When their clothes were dry Gabriele invited Hilda to go to the movies. There in the darkness of the theatre she felt happy but uncomfortably pinned in by the wistful desire to touch the leathery silk of her friend's skin and this sense that to do so might bring on the demise of the friendship. As strange as this yearning, the fear, and the polarity of these opposites experienced together, was this peculiar sensation of needing to be embraced in the cocoon of Hilda's arms whereby she might, in this unconditional love of compassion and understanding, more smoothly reconnect the ridged pieces of self that she had cobbled together from a fragmented state early in life. She did not know if clasping her hand would endanger the friendship so she sat there and sweated with her hand in between both seats. And yet, strangely somewhere in the middle of the movie she coalesced Gabrielishly. She was restored in shared experience and understanding and this was all that she required.
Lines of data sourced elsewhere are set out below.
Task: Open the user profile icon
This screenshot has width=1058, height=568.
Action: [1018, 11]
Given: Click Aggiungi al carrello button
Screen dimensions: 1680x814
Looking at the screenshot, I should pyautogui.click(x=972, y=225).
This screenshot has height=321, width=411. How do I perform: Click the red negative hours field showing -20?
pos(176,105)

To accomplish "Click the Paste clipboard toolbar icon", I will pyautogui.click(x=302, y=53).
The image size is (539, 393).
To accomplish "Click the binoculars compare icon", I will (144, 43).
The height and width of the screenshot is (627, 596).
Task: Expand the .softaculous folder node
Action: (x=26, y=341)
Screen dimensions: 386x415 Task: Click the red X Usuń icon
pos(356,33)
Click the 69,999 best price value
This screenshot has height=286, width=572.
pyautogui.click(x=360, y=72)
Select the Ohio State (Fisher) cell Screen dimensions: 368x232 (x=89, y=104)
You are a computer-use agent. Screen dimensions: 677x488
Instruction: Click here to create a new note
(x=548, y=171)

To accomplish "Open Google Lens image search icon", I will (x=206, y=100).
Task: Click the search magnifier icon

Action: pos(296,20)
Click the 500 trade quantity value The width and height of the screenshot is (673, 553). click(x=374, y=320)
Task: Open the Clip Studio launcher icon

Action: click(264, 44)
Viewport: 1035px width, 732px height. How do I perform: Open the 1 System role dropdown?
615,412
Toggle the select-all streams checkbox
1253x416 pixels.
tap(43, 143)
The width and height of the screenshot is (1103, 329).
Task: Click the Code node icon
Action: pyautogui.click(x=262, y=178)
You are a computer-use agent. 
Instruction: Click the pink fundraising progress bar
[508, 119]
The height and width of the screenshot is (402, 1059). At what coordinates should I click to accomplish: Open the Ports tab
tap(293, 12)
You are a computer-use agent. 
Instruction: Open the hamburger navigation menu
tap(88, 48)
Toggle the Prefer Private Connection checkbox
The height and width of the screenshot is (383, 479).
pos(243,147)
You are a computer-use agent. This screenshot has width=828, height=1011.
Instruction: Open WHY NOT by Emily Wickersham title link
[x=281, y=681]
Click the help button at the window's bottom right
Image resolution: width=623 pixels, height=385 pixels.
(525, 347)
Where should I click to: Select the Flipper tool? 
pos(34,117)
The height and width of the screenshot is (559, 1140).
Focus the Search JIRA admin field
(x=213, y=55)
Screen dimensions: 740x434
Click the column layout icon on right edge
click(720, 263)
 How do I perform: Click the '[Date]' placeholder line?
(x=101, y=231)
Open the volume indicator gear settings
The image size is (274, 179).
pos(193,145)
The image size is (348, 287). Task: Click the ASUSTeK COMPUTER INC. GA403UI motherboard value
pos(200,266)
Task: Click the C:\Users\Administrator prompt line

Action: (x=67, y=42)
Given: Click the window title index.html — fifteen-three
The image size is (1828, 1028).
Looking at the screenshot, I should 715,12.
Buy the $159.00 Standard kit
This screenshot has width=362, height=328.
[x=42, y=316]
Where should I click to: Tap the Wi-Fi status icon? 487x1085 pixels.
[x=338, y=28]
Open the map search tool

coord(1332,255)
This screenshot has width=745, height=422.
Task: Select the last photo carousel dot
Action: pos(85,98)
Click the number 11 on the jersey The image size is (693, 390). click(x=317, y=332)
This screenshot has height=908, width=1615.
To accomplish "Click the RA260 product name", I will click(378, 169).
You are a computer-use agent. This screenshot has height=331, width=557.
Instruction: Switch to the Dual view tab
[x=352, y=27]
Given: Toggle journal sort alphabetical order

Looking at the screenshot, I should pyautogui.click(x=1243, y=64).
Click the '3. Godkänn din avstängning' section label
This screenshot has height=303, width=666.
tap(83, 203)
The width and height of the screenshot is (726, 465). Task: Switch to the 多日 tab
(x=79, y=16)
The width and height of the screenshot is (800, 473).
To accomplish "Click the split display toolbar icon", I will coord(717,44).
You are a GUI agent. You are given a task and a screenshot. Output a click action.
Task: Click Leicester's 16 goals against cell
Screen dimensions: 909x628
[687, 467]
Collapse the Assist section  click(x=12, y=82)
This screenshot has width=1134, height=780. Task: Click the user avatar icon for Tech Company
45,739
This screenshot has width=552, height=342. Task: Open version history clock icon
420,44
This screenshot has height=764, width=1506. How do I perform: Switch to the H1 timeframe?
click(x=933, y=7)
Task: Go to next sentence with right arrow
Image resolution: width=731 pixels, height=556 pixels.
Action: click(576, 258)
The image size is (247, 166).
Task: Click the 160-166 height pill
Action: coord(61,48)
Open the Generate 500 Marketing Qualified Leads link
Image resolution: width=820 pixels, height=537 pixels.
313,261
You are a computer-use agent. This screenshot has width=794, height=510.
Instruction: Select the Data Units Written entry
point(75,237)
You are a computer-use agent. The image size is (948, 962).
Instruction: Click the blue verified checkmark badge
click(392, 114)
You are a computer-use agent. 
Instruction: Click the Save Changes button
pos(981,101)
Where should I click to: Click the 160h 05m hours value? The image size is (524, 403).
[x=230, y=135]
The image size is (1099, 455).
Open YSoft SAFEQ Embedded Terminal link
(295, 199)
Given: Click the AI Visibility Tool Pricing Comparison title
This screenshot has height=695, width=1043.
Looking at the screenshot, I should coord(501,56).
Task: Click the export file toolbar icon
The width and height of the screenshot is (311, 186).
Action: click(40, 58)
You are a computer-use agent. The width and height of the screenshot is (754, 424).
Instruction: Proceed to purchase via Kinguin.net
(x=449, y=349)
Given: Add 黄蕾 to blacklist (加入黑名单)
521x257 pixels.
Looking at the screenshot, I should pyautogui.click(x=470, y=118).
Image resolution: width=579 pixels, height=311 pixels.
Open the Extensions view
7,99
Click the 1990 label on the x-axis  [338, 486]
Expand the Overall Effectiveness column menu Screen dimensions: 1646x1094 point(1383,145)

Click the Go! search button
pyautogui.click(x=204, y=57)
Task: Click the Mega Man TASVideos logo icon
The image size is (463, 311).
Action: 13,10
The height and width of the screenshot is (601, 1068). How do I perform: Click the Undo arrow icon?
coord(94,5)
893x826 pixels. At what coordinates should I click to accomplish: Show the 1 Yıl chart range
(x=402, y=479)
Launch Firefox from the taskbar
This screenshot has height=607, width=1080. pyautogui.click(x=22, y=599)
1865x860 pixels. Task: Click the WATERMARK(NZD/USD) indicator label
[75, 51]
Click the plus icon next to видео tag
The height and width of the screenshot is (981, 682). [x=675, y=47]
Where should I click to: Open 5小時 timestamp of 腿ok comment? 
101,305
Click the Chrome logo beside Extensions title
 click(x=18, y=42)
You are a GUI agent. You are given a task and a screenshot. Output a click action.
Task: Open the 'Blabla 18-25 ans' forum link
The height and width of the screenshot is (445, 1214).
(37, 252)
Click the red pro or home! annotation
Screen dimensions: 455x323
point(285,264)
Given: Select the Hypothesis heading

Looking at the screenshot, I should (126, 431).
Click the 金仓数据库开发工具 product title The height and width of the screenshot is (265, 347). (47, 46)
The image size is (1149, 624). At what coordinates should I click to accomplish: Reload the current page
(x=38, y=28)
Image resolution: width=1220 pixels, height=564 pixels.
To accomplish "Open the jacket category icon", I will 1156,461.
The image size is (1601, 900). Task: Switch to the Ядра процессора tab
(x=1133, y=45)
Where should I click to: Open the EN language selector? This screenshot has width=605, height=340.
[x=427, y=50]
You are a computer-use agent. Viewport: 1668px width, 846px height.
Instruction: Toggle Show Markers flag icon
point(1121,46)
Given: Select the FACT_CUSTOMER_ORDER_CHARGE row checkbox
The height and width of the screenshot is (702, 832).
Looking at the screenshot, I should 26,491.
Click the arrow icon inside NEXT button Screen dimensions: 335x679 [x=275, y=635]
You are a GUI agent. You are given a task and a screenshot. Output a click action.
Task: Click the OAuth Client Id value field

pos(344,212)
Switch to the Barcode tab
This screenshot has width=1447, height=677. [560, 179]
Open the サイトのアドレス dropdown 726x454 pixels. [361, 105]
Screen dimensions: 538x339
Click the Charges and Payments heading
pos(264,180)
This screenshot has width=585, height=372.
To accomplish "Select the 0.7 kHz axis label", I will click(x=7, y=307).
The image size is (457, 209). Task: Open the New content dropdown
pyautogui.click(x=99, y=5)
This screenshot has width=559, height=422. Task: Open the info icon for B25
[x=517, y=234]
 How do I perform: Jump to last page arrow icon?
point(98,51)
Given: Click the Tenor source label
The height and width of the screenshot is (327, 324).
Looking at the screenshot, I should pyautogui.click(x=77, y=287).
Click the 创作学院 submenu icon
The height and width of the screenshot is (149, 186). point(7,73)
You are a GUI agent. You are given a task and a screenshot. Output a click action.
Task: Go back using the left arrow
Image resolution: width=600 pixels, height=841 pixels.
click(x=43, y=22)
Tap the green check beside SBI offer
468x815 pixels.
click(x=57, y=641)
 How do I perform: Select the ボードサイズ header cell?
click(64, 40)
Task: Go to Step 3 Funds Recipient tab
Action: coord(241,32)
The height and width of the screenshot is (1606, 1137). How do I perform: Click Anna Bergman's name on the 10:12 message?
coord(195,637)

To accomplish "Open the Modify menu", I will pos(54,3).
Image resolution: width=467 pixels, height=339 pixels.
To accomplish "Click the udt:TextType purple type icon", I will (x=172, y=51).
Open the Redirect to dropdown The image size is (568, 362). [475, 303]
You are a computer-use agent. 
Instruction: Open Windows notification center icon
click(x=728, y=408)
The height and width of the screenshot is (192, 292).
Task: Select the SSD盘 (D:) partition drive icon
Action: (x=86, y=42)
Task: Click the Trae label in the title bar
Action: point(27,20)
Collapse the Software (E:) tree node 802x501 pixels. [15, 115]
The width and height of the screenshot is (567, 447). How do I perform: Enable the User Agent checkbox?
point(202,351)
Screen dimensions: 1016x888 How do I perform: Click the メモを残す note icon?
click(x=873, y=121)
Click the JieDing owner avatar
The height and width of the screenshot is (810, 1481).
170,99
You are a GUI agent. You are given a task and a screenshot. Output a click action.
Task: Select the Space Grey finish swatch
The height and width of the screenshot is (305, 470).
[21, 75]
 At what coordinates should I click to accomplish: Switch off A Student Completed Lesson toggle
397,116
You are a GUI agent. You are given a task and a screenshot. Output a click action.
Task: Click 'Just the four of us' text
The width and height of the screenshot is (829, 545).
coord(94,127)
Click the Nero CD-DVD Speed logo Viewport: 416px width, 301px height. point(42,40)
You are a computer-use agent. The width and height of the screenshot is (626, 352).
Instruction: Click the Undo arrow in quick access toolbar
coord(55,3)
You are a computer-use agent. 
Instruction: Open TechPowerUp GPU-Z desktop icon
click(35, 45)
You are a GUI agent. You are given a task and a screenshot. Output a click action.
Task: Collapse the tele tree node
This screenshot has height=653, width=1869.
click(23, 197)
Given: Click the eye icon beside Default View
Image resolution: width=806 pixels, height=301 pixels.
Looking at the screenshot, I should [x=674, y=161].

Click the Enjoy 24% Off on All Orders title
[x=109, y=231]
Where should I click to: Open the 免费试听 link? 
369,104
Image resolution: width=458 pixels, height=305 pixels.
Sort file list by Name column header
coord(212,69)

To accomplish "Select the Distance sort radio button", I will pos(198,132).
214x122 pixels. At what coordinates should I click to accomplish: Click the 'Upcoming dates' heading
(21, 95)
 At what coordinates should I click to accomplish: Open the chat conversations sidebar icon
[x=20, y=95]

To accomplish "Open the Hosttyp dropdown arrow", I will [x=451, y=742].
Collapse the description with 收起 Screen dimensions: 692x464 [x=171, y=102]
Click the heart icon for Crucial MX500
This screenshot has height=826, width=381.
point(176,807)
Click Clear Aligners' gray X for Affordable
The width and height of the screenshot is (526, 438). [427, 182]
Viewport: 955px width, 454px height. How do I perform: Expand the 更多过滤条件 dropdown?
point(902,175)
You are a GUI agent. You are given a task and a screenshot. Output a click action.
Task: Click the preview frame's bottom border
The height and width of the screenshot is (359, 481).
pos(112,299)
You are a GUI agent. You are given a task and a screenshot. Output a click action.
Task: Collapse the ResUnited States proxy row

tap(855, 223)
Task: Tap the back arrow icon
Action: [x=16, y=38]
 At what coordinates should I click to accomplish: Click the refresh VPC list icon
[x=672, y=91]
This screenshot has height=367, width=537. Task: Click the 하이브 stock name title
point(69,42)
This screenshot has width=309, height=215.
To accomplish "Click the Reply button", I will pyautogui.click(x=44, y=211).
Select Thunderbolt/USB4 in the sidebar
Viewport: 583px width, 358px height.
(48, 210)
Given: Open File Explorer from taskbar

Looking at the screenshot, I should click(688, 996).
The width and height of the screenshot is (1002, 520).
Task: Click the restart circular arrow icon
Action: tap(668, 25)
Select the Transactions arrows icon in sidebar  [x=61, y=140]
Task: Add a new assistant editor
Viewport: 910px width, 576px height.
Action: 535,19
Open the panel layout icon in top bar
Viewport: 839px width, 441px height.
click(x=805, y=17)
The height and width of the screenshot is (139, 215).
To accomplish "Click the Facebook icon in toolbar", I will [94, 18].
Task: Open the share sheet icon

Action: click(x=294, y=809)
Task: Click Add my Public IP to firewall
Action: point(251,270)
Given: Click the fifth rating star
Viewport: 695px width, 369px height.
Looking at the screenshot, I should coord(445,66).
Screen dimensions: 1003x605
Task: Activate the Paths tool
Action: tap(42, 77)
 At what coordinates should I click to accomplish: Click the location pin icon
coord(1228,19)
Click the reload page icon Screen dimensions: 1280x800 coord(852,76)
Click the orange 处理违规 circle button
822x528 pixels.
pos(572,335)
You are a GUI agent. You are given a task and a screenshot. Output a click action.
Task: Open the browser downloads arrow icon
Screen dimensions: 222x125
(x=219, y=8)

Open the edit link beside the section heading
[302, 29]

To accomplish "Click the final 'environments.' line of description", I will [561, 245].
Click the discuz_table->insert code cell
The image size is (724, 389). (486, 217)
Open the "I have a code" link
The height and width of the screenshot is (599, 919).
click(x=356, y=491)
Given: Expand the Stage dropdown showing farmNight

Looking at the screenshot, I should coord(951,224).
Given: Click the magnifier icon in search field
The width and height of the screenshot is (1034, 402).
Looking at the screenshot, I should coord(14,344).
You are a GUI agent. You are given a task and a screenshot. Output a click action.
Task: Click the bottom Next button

She had felt similar emotions of physical repugnance toward Michael. Often, in their bed, with the enjoyment of feeling her body again after sex as his motives, she shunned him like a picnic that was infested with ants. The need for autonomy, hegemony, and harmony that comprised self-containment became her.

Still, in the last moments of the movie she curled her hand on her chin, smiled, and absorbed herself in light and sound presented as form. She thought about how Hilda had waited around for her clothes to dry and had helped her put them in the back of her car. The mystery of possibilities and implications to subtle gestures dangled above her like a toy of a musical crib.